Meski demikian, OJK memandang kinerja perekonomian global ke depan berpotensi menghadapi ketidakpastian yang meningkat seiring eskalasi tensi geopolitik di kawasan Teluk. Situasi tersebut dinilai telah meningkatkan risiko terhadap stabilitas global.
OJK mencatat kondisi yang berkecamuk di wilayah Teluk telah mengganggu operasional infrastruktur energi di kawasan Timur Tengah, termasuk adanya penutupan Selat Hormuz sebagai jalur distribusi energi global oleh pihak Iran. Ketua Dewan Komisioner OJK Friderica Widyasari Dewi mengatakan kondisi itu mendorong lonjakan harga energi dan meningkatkan volatilitas pasar keuangan global.

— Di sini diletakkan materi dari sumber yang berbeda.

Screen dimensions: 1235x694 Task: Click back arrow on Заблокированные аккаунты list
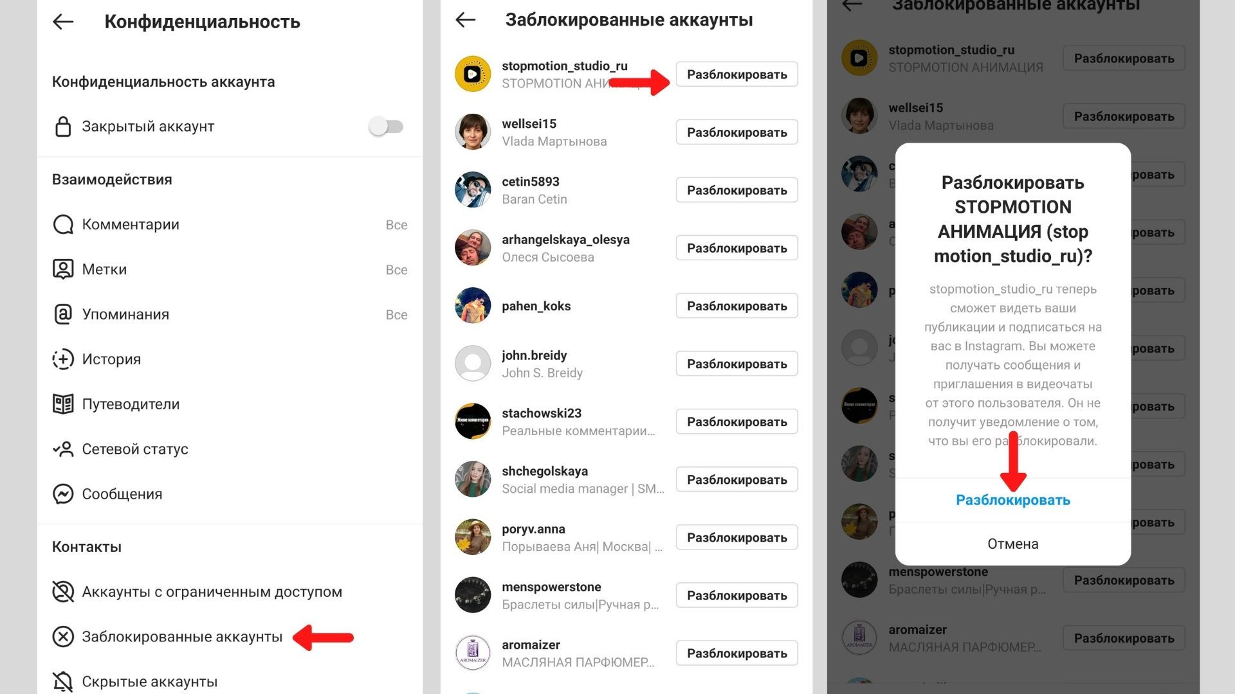[x=466, y=20]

Menurut OJK, OECD dalam Interim Economic Outlook Maret 2026 sebelumnya memproyeksikan prospek perekonomian global berada pada jalur penguatan sebelum terjadinya perang. Namun, proyeksi tersebut kemudian mengalami koreksi akibat eskalasi konflik di kawasan Timur Tengah.
OJK juga menilai tingginya ketidakpastian global dan tekanan harga energi mempersempit ruang kebijakan moneter bagi bank sentral global, sekaligus kembali memunculkan ekspektasi “high for longer”.

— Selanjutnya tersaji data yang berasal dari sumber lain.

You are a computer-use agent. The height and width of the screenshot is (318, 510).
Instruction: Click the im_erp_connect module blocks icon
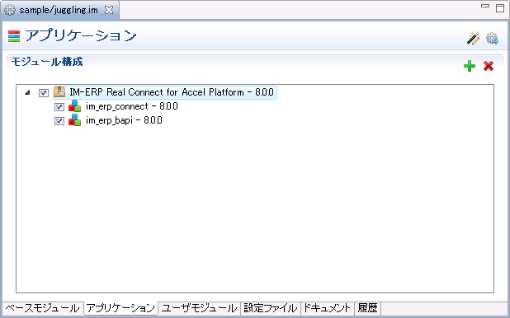75,106
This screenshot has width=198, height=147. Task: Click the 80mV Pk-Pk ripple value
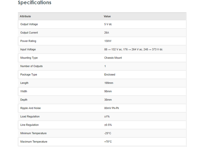(112, 108)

Di Amerika Serikat, perekonomian menunjukkan kecenderungan tertekan di tengah inflasi yang persisten dan peningkatan tingkat pengangguran. Pada pertemuan Maret 2026, The Fed mempertahankan suku bunga kebijakan dengan sinyal hanya satu kali pemangkasan suku bunga sepanjang 2026. Namun, pasca-eskalasi konflik Iran, ekspektasi pasar bergeser ke skenario tidak adanya pemangkasan suku bunga pada 2026.
Sementara itu, perekonomian Tiongkok mencatat kinerja di atas ekspektasi yang didorong perbaikan sisi permintaan dan penawaran, serta dukungan stimulus pada sektor keuangan. Meski demikian, Tiongkok tetap menurunkan target pertumbuhan sebagai respons terhadap tantangan struktural dan ketidakpastian eksternal yang masih berlanjut.

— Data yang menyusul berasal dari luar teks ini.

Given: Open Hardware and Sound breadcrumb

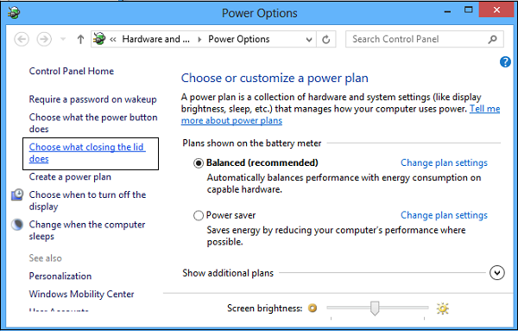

Di dalam negeri, OJK menyampaikan inflasi inti per Maret 2026 mengalami penurunan. Aktivitas konsumsi disebut tetap kuat di awal tahun, tercermin dari pertumbuhan penjualan ritel yang diperkirakan mencapai 6,89 persen (yoy), serta kinerja penjualan kendaraan bermotor yang solid.
Dari sisi penawaran, kinerja ekonomi dinilai tetap positif meski menunjukkan moderasi, tercermin dari PMI manufaktur yang masih ekspansif. Sementara dari sisi ketahanan eksternal, cadangan devisa pada Februari 2026 berada pada level memadai dan neraca perdagangan mencatatkan surplus.